NYC board boots Israeli drone supplier from Brooklyn Navy Yard weeks after Mamdani takes office
The Brooklyn Navy Yard Development Corp. declined to renew the lease of Easy Aerial, a New York City drone manufacturer that supplies Israel's military, notifying the company in January that it was out. The decision landed roughly six weeks after Mayor Zohran Mamdani took office, and critics wasted no time connecting the dots.
BNYDC's board members serve at the pleasure of the mayor. The board made its decision in December, just before Mamdani was sworn in on New Year's Day, Fox News reported. His office has not commented on whether he played any role.
A BNYDC spokesperson offered the kind of explanation that sounds engineered to say nothing:
"BNYDC notified Easy Aerial at the beginning of the year that it would not renew its lease agreement for business reasons related to operational and campus compliance matters. Like any landlord, we evaluate renewals based on adherence to lease terms and campus policies. There were no other factors in our decision."
No other factors. Just a coincidence that anti-Israel protesters had been demanding exactly this outcome, targeting both Easy Aerial and another tenant, Crye Precision, dating back to last year.
The Celebration Was Immediate
NYC Democratic Councilman Lincoln Restler took to X to cheer the decision, making clear he saw it as something more than a routine landlord compliance matter:
"Easy Aerial is leaving the Brooklyn Navy Yard. @BklynNavyYard leadership made the right decision last month to not renew their lease. This public asset should not be leasing space to companies producing drones that are being transformed into weapons of war."
So which is it?

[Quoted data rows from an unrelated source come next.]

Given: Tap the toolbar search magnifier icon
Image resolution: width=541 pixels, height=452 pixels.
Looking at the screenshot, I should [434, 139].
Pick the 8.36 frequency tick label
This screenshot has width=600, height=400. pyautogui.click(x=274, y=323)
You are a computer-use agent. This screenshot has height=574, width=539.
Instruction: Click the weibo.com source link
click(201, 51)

A dry business decision based on "campus compliance matters," or a righteous act ensuring public assets aren't used by companies Restler considers arms dealers? The BNYDC and its cheerleaders can't seem to agree on the story, which tells you everything about which version is true.

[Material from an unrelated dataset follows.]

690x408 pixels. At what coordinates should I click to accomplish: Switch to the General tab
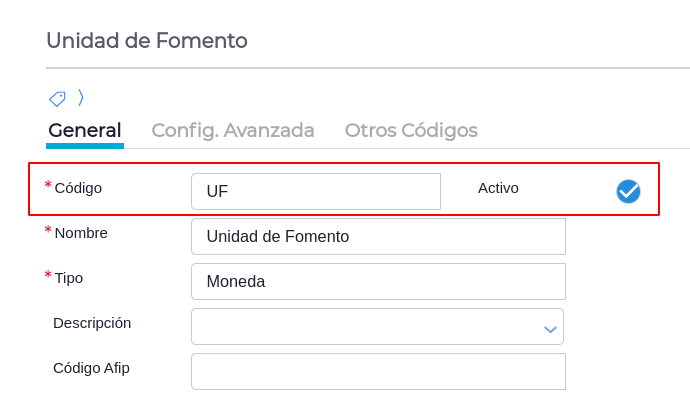pyautogui.click(x=85, y=130)

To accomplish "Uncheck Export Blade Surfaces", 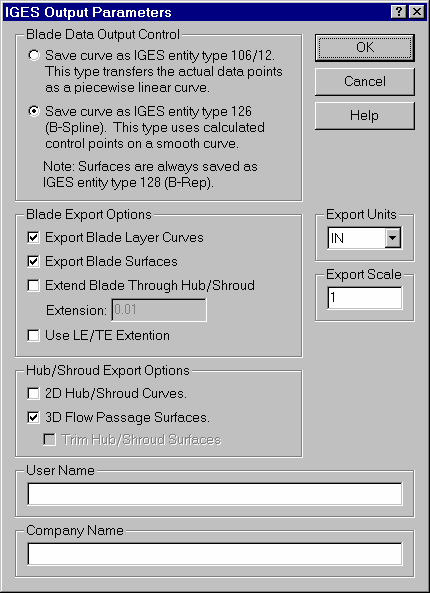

Restler's framing is worth pausing on. Easy Aerial is a New York City company, employing New Yorkers, paying New York taxes, and manufacturing technology in a facility designed to foster exactly that kind of enterprise. The Brooklyn Navy Yard exists to support businesses. Restler is celebrating the eviction of one because he disapproves of its customers.
Mamdani's Record Speaks for Itself
The mayor's history on Israel is not ambiguous. Mamdani founded his school's Students for Justice in Palestine chapter in college. He has supported the boycott, divestment, and sanctions movement against Israel. In a 2023 video that resurfaced last October, he called to "end New York state subsidy of settler crimes." He was widely criticized on the campaign trail for anti-Israel statements and positions.
None of this proves he personally picked up the phone and ordered Easy Aerial's lease terminated. But it strains belief to suggest that a board whose members serve at the mayor's pleasure made a politically charged decision, one that perfectly aligns with his publicly stated ideology and the demands of his activist base, without any awareness of his preferences.
Fox News Digital reached out to Mamdani's office for comment on his role. The silence was its own answer.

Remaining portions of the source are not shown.